Nedut coverby J. Pekka Mäkelä
published in 2007 by Like
286 pages

 

It just happened that the Neanderthal people came back to their home planet. Nobody knows where they have been all these tens of thousands of years, but now they are here and they have taken back their old stomping grounds. That is, most of the Europe. They just happen to have enough firepower to back their claim.

Luckily, Finland has been left out of the Neanderthal-occupied area, so they just need to live with all the Central European refugees flooding North – and the paranoia. Joel, a former small time rock star, don’t care that much because he has enough to do with just trying to make ends meet. To help him, a friend finds him a subtenant – a Neanderthal dissident. That’s just one of the reasons that cause Joel to take a voyage that ends up being almost lethal, without him never leaving his house.


Muurahaispuu

Muurahaispuuby J. Pekka Mäkelä
published in 20012 by Like
304 pages

 

An university physicist moves back into his childhood apartment in a block of flats in an Eastern Helsinki suburb. Come September, he’s to move to Bruxelles for an EU job, but before that he needs to empty and clean the apartment to a salable condition. His own father, who has lived there alone for a decade, is now hospitalized for the rest of his life with Altzheimer’s.

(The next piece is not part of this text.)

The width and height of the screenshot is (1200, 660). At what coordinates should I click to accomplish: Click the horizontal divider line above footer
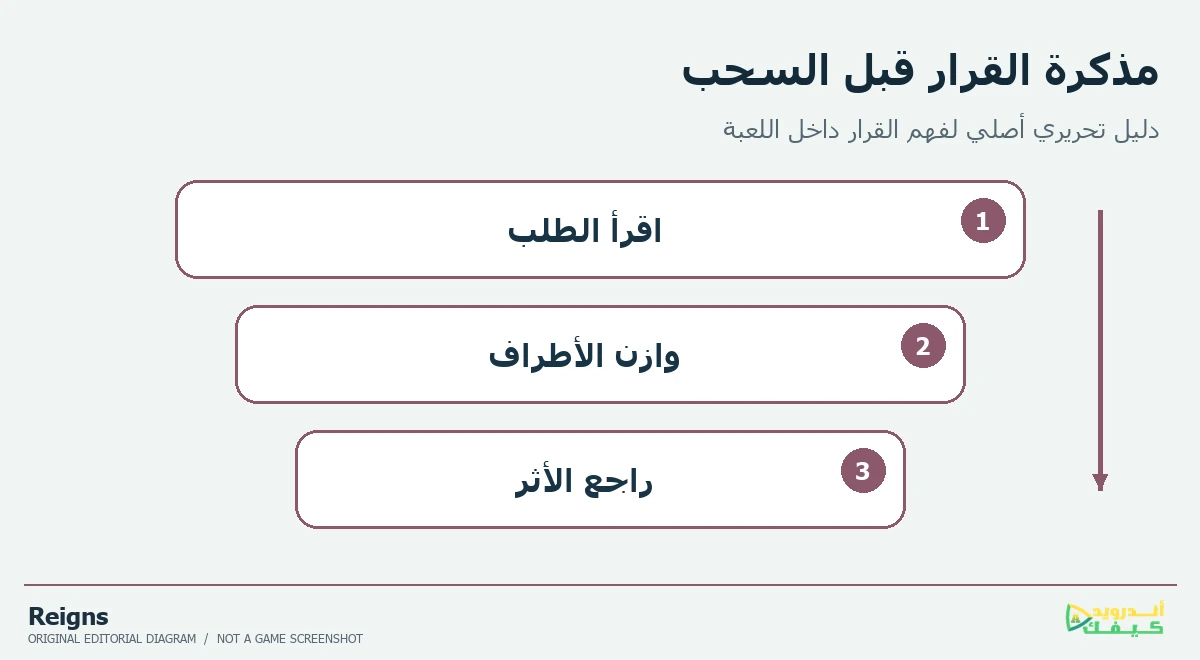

Rummaging in the apartment, he uncovers things about his family his father has kept strictly secret. Why he and his sisters were never told their grand–uncle lived in the same building? Was their granddad really a decorated war hero missing in action or... something else? There are two more complications the physicist meets when he moves into the apartment: a former schoolboy crush who has moved upstairs and, especially, unnatturally vivid and real dreams he has about the other people in the apartment building.

Muurahaispuu is my first novel that’s not classified as science fiction (although there are things that could be interpreted as sf) but is closer to magical realism or realistic fantasy. Your call.


391

391by J. Pekka Mäkelä
published in 2004 by Like
207 pages

 

A nursing home worker in late nineteeen-eighties notices something strange: her male workmate looks just like a picture of a WW2 war photographer missing in action since early 1945. During a slow night, a curious story unfolds about a mission from the far future travelling back to AD 391 to rescue books from the Great Library of Alexandria – and about the unvoluntary stowaways they accidentally pick up from our time.

Together, the two nurses decide to make a long trip to Egypt to locate the cave where the rescue team hid all the treasures they could before they were to be destroyed by religious fanatism.